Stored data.

__________

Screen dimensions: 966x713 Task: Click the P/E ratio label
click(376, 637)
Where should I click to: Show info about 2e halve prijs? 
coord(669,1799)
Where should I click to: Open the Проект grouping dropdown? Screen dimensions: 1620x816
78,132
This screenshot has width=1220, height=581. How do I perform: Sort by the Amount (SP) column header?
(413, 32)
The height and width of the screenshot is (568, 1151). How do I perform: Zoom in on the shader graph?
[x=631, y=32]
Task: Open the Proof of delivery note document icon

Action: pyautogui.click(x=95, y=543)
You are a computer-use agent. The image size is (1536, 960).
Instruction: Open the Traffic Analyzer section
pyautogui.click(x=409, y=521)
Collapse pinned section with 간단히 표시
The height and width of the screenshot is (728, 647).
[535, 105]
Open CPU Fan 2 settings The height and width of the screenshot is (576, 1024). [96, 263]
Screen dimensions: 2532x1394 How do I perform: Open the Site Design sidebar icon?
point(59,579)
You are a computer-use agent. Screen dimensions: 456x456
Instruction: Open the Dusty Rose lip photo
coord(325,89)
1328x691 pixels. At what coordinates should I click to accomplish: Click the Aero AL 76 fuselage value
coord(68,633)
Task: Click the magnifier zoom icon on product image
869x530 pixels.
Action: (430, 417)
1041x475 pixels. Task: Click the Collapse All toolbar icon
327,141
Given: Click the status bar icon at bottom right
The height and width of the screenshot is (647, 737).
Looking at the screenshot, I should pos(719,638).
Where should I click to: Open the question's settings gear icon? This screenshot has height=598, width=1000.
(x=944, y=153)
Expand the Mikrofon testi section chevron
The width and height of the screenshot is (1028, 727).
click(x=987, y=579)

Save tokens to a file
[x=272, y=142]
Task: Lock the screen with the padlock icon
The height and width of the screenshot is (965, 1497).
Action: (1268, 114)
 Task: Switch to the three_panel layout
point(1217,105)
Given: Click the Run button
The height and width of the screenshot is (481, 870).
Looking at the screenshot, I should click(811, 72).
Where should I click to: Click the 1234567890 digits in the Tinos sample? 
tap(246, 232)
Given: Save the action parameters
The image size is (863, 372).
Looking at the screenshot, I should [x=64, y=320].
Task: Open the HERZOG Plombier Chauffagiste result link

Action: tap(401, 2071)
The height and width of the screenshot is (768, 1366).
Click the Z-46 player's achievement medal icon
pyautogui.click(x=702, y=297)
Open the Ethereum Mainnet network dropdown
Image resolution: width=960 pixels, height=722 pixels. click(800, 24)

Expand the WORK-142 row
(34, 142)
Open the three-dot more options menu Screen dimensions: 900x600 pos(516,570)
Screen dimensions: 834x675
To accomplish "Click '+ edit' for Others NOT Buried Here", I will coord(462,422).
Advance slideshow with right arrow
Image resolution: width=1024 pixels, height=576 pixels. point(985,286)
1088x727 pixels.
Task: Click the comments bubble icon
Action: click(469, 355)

__________

Which lines hold the string "Given"? Copy all of them from the data above.

Given: Click the status bar icon at bottom right
Given: Click the Run button
Given: Save the action parameters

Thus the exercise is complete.